■ **REQUIREMENT**: Convert the records below into a Markdown table with two columns, "Row" and "Line." Number each line and omit blank lines.

■ **SUPPLIED INFORMATION**:
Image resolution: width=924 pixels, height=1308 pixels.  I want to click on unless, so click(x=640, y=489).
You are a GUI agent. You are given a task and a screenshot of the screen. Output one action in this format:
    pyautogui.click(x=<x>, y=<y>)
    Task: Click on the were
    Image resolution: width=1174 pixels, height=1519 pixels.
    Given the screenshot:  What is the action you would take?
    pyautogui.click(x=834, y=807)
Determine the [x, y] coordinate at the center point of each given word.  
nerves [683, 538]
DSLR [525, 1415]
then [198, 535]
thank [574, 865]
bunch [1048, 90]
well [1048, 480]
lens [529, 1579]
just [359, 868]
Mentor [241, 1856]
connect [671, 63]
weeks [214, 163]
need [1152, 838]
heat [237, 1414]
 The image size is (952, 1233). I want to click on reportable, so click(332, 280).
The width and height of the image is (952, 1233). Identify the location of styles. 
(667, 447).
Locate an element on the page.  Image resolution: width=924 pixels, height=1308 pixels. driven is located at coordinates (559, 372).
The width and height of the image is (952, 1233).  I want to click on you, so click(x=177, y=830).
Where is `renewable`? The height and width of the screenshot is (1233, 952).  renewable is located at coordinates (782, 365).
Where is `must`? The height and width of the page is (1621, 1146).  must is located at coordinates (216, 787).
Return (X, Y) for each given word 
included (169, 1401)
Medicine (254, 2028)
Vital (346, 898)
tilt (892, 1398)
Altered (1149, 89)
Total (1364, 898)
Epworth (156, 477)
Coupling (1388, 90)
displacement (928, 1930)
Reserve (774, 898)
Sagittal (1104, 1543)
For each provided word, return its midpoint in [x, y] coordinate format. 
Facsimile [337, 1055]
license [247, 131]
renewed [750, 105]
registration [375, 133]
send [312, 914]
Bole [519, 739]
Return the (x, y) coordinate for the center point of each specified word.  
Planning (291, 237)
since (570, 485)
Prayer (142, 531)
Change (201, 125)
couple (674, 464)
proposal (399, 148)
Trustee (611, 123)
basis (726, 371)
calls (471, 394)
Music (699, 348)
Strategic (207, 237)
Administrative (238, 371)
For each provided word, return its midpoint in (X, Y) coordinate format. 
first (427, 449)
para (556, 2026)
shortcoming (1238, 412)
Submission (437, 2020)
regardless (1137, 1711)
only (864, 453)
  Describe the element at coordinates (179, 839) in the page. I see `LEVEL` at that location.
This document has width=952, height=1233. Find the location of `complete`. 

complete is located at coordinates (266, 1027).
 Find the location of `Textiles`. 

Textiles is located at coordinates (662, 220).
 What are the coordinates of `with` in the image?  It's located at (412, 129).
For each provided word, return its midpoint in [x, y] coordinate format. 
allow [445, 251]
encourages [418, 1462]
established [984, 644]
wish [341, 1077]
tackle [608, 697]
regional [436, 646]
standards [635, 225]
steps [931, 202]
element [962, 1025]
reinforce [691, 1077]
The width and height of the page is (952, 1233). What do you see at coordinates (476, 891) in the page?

■ **RESPONSE TO THIS TASK**:
| Row | Line |
|---|---|
| 1 | Image resolution: width=924 pixels, height=1308 pixels.  I want to click on unless, so click(x=640, y=489). |
| 2 | You are a GUI agent. You are given a task and a screenshot of the screen. Output one action in this format: |
| 3 |     pyautogui.click(x=<x>, y=<y>) |
| 4 |     Task: Click on the were |
| 5 |     Image resolution: width=1174 pixels, height=1519 pixels. |
| 6 |     Given the screenshot:  What is the action you would take? |
| 7 |     pyautogui.click(x=834, y=807) |
| 8 | Determine the [x, y] coordinate at the center point of each given word.   |
| 9 | nerves [683, 538] |
| 10 | DSLR [525, 1415] |
| 11 | then [198, 535] |
| 12 | thank [574, 865] |
| 13 | bunch [1048, 90] |
| 14 | well [1048, 480] |
| 15 | lens [529, 1579] |
| 16 | just [359, 868] |
| 17 | Mentor [241, 1856] |
| 18 | connect [671, 63] |
| 19 | weeks [214, 163] |
| 20 | need [1152, 838] |
| 21 | heat [237, 1414] |
| 22 |  The image size is (952, 1233). I want to click on reportable, so click(332, 280). |
| 23 | The width and height of the image is (952, 1233). Identify the location of styles.  |
| 24 | (667, 447). |
| 25 | Locate an element on the page.  Image resolution: width=924 pixels, height=1308 pixels. driven is located at coordinates (559, 372). |
| 26 | The width and height of the image is (952, 1233).  I want to click on you, so click(x=177, y=830). |
| 27 | Where is `renewable`? The height and width of the screenshot is (1233, 952).  renewable is located at coordinates (782, 365). |
| 28 | Where is `must`? The height and width of the page is (1621, 1146).  must is located at coordinates (216, 787). |
| 29 | Return (X, Y) for each given word  |
| 30 | included (169, 1401) |
| 31 | Medicine (254, 2028) |
| 32 | Vital (346, 898) |
| 33 | tilt (892, 1398) |
| 34 | Altered (1149, 89) |
| 35 | Total (1364, 898) |
| 36 | Epworth (156, 477) |
| 37 | Coupling (1388, 90) |
| 38 | displacement (928, 1930) |
| 39 | Reserve (774, 898) |
| 40 | Sagittal (1104, 1543) |
| 41 | For each provided word, return its midpoint in [x, y] coordinate format.  |
| 42 | Facsimile [337, 1055] |
| 43 | license [247, 131] |
| 44 | renewed [750, 105] |
| 45 | registration [375, 133] |
| 46 | send [312, 914] |
| 47 | Bole [519, 739] |
| 48 | Return the (x, y) coordinate for the center point of each specified word.   |
| 49 | Planning (291, 237) |
| 50 | since (570, 485) |
| 51 | Prayer (142, 531) |
| 52 | Change (201, 125) |
| 53 | couple (674, 464) |
| 54 | proposal (399, 148) |
| 55 | Trustee (611, 123) |
| 56 | basis (726, 371) |
| 57 | calls (471, 394) |
| 58 | Music (699, 348) |
| 59 | Strategic (207, 237) |
| 60 | Administrative (238, 371) |
| 61 | For each provided word, return its midpoint in (X, Y) coordinate format.  |
| 62 | first (427, 449) |
| 63 | para (556, 2026) |
| 64 | shortcoming (1238, 412) |
| 65 | Submission (437, 2020) |
| 66 | regardless (1137, 1711) |
| 67 | only (864, 453) |
| 68 |   Describe the element at coordinates (179, 839) in the page. I see `LEVEL` at that location. |
| 69 | This document has width=952, height=1233. Find the location of `complete`.  |
| 70 | complete is located at coordinates (266, 1027). |
| 71 |  Find the location of `Textiles`.  |
| 72 | Textiles is located at coordinates (662, 220). |
| 73 |  What are the coordinates of `with` in the image?  It's located at (412, 129). |
| 74 | For each provided word, return its midpoint in [x, y] coordinate format.  |
| 75 | allow [445, 251] |
| 76 | encourages [418, 1462] |
| 77 | established [984, 644] |
| 78 | wish [341, 1077] |
| 79 | tackle [608, 697] |
| 80 | regional [436, 646] |
| 81 | standards [635, 225] |
| 82 | steps [931, 202] |
| 83 | element [962, 1025] |
| 84 | reinforce [691, 1077] |
| 85 | The width and height of the page is (952, 1233). What do you see at coordinates (476, 891) in the page? |